EntroLLM: Entropy Encoded Weight Compression for Efficient Large Language Model Inference on Edge Devices
Arnab Sanyal, Gourav Datta, Prithwish Mukherjee, Sandeep P. Chinchali, Michael Orshansky
TL;DR
Deploying large language models on edge devices is constrained by memory bandwidth and storage. EntroLLM combines a mixed tensor-level quantization (layer-specific unsigned or asymmetric) with entropy coding using Huffman encoding and a parallel decoding strategy, preserving accuracy without retraining. It delivers substantial gains, including up to 8.1x and 13.1x improvements in downstream entropy compressibility for 8-bit and 4-bit weights, respectively, along with storage savings up to 30% over uint8 and 65% over uint4, and latency reductions up to 146.6% on edge hardware.
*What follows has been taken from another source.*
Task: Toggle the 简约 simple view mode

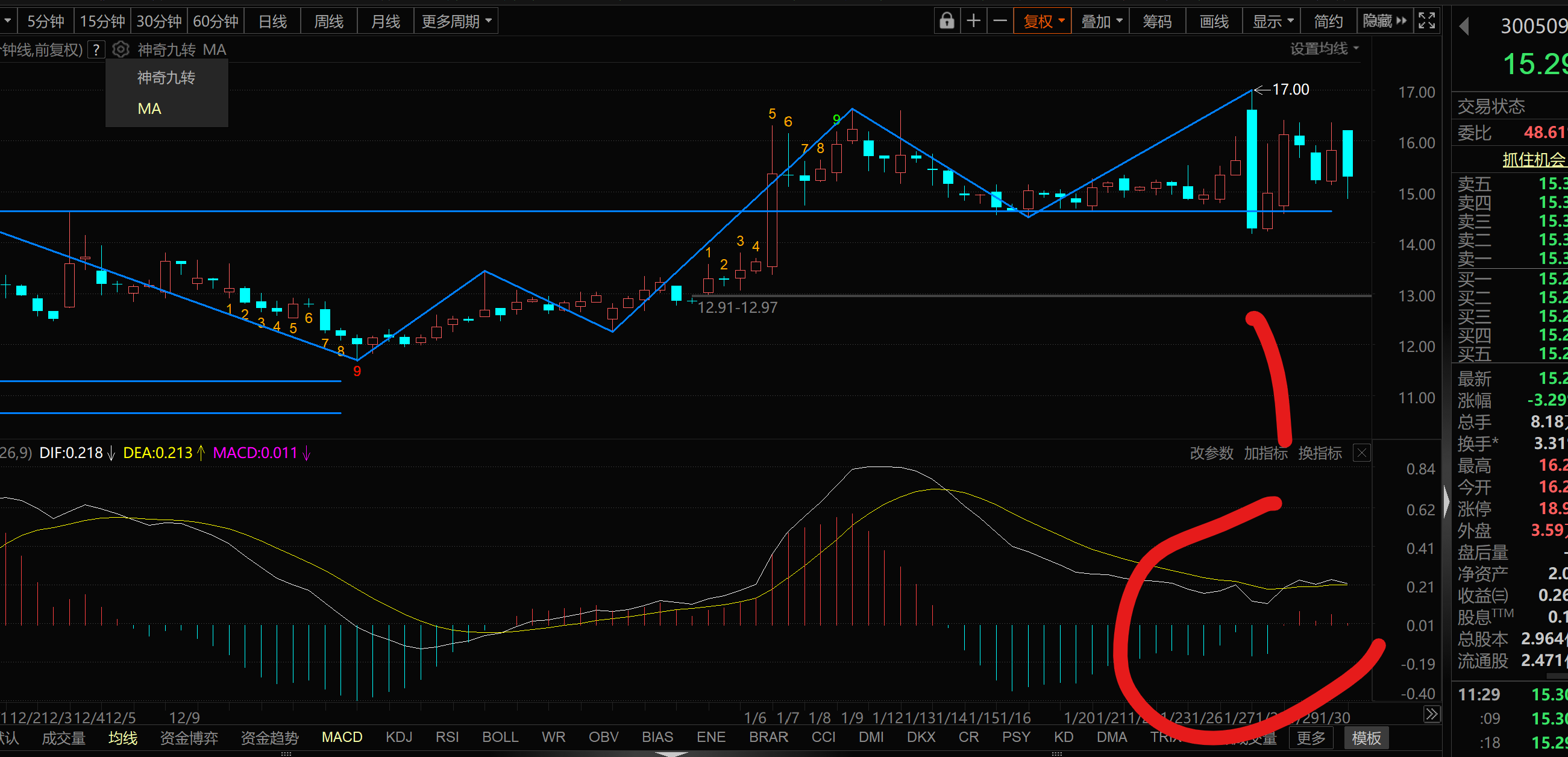Action: (x=1328, y=22)
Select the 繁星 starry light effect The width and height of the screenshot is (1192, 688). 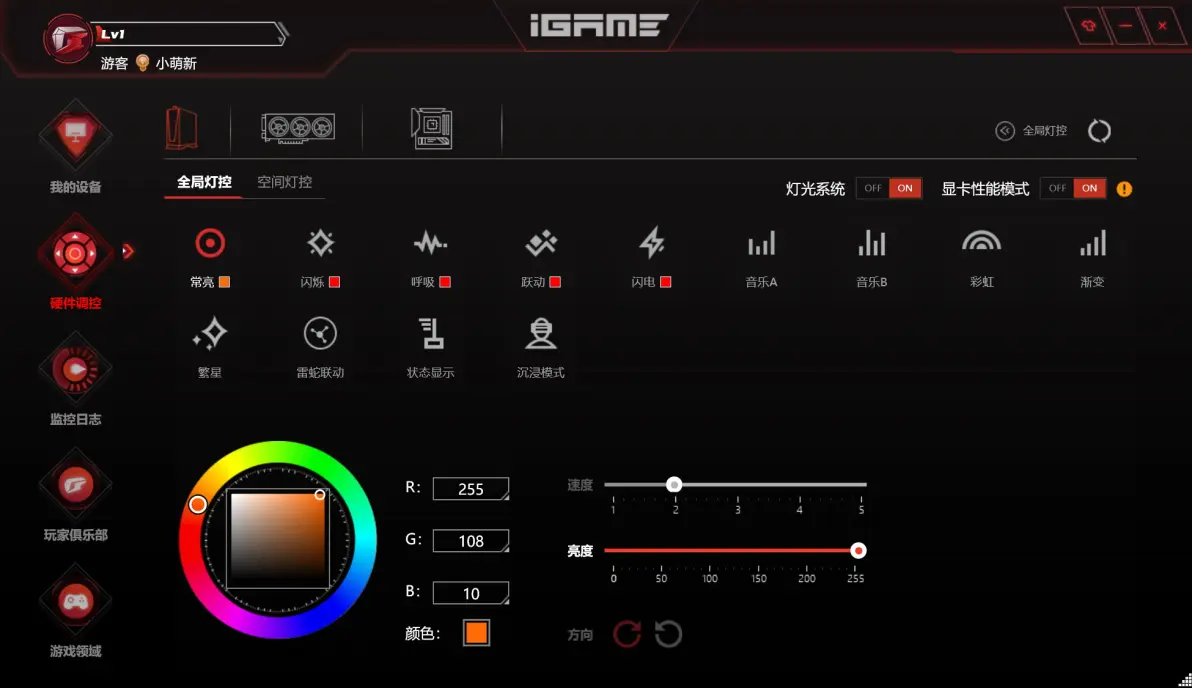point(210,333)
This approach enables practical, low-power edge-LMM deployment while remaining compatible with existing post-training quantization pipelines.
Abstract
Large Language Models (LLMs) achieve strong performance across tasks, but face storage and compute challenges on edge devices. We propose EntroLLM, a compression framework combining mixed quantization and entropy coding to reduce storage while preserving accuracy. We use a combination of unsigned and asymmetric quantization. Tensor-level quantization produces an entropy-reducing effect, increasing weight compressibility, and improving downstream Huffman encoding by $7\times$ (8-bit) and $11.3\times$ (4-bit) over state-of-the-art methods. Huffman coding further reduces memory bandwidth demands, while a parallel decoding strategy enables efficient weight retrieval with minimal latency. Experiments on edge-scale LLMs (smolLM-1.7B, phi3-mini-4k, mistral-7B) show up to $30\%$ storage savings over uint8 and $65\%$ over uint4 models, with $31.9-146.6\%$ faster inference on memory-limited devices like the NVIDIA JETSON P3450. EntroLLM requires no retraining and is compatible with existing post-training quantization pipelines, making it practical for edge LLM deployment.